▶ _YOUR ASSIGNMENT_:
Give back every entry exactly; drop the pictures.

▶ _RECORD SET_:
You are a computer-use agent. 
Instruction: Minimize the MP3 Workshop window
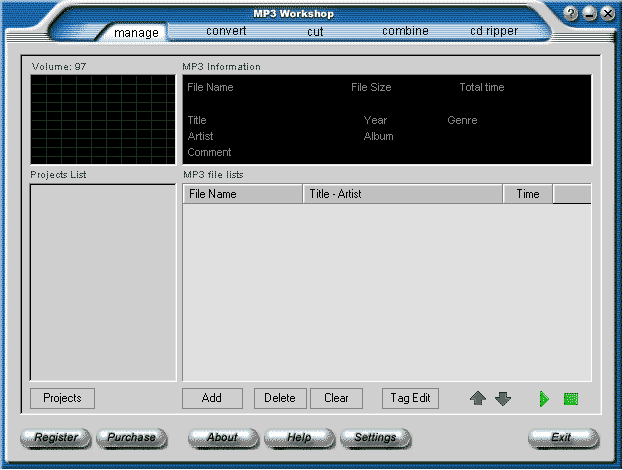589,14
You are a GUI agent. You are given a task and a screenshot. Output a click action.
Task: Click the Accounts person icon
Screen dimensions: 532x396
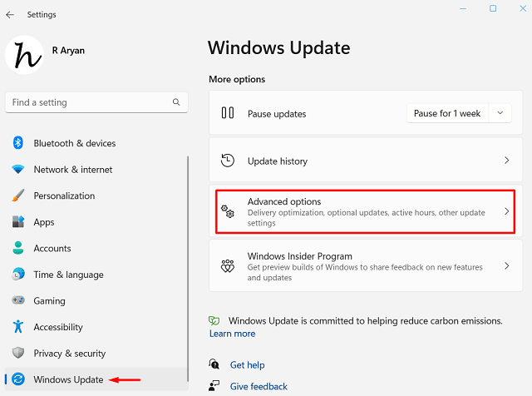pos(17,248)
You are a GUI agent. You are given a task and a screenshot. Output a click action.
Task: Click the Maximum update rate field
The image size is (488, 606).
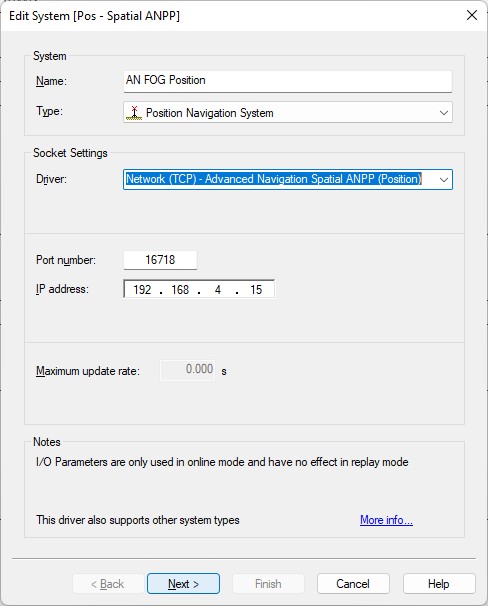pos(187,370)
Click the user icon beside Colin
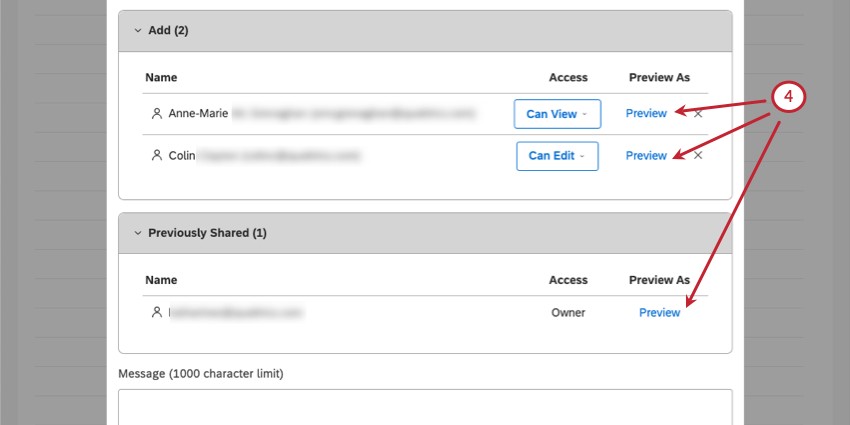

▶ _OUTPUT FOR THIS EXERCISE_:
You are a computer-use agent. 
Instruction: Minimize the MP3 Workshop window
589,14
You are a GUI agent. You are given a task and a screenshot. Output a click action.
Task: Click the Accounts person icon
Screen dimensions: 532x396
pos(17,248)
You are a GUI agent. You are given a task and a screenshot. Output a click action.
Task: Click the Maximum update rate field
The image size is (488, 606).
pos(187,370)
Click the user icon beside Colin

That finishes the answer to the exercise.